Los estamentos intermedios entre los más desheredados y los privilegiados fueron complejizando y estratificando a ese sector difuso que hemos dado en denominar pobreza. Seria largo y desbordaría los límites de este articulo enumerar detalladamente sus indicadores. Simplemente, señalaremos dos rasgos básicos; uno económico y otro cultural. El primero es una informalidad contrastante con los niveles de “ciudadanía social” conquistados por el país desde el peronismo histórico. Esta excluye a millones de personas de cobertura de salud y educación pese a los esfuerzos de la actual administración saliente en recomponer; aunque poco eficazmente. El segundo es una naturalización de esa condición social que va mucho más allá de la resignación porque, en muchos casos, implica un orgullo, una forma de ser y una estigmatización que deviene en positiva en virtud de la temeridad que genera en “el otro”. Es cuestión de recorrer los contenidos de algunas de sus expresiones estéticas para percatarse de ello. No fortuitamente estas proceden de jóvenes más sensibles a las imágenes y a las miradas etiquetadoras y quienes más han naturalizado su situación luego de tres generaciones de precariedad laboral.

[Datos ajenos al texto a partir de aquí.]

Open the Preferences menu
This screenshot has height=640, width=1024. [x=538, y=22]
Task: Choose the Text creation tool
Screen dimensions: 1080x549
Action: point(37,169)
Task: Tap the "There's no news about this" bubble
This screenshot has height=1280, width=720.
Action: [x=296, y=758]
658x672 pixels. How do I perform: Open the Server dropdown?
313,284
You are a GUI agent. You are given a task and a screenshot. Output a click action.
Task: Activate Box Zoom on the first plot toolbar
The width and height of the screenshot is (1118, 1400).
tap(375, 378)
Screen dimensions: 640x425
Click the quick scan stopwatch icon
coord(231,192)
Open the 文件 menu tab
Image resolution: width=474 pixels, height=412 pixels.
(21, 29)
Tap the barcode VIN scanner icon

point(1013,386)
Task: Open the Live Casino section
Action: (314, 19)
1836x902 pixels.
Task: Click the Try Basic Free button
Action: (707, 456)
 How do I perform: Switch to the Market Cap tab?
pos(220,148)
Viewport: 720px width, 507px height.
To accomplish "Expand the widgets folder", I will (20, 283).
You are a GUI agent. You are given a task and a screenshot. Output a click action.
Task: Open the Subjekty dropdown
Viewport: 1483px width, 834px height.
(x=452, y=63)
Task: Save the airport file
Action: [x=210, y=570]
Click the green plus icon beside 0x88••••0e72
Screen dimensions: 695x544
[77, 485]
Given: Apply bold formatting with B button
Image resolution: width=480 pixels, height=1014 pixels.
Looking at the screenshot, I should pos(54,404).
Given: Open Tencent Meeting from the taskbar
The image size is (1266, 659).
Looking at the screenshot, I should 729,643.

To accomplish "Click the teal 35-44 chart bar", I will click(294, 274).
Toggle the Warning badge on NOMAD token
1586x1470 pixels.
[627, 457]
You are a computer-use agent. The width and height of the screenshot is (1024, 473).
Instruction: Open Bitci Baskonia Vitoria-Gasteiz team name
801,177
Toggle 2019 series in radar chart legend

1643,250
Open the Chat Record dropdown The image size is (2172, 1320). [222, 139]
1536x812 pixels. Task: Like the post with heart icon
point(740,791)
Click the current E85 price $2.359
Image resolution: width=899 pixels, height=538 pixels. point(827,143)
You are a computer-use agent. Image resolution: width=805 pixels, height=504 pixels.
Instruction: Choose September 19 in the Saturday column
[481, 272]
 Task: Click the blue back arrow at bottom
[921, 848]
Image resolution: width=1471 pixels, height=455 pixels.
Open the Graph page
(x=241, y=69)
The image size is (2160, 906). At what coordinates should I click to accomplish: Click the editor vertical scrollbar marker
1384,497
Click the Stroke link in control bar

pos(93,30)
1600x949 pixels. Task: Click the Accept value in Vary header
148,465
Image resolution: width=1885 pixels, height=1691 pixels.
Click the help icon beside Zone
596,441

Las denominaciones de aquellos que encarnan los puentes de la brecha son múltiples y diversos según el recorte de la fragmentación que administren: “administradores” –como los capos feriales de La Salada-; “filtros”, entre las autoridades de los clubes de futbol y los capos de las barrabravas; estos últimos, a su vez, subordinan a diferentes niveles de sus respectivas  “tropas”; “popes”, en el caso de los jefes delictivos o narcotraficantes; “referentes” o “punteros” en el orden político territorial, etc. No será tarea fácil desandar este camino; aunque tampoco imposible. Se requerirá de una burocracia estatal idónea y atenta a las exitosas modalidades de remisión en otras partes del mundo y de sectores de la sociedad civil de veras interesados en contribuir a erradicar y no solo a “administrar” la pobreza. Más allá de las farisaicas expresiones de las militancias “pobristas” existen ongs sumamente sensibles, virtuosas y exitosas en contribuir a una tarea cuya prioridad deberá ser eliminar precisamente a los puentes de la brecha y achicarla; esto es, a los intermediarios que la explotan y la sostienen al servicio de sus mandantes políticos, empresariales o deportivos. Experiencias como las cooperativas de cartoneros de la CABA durante la última década dan prueba de ello.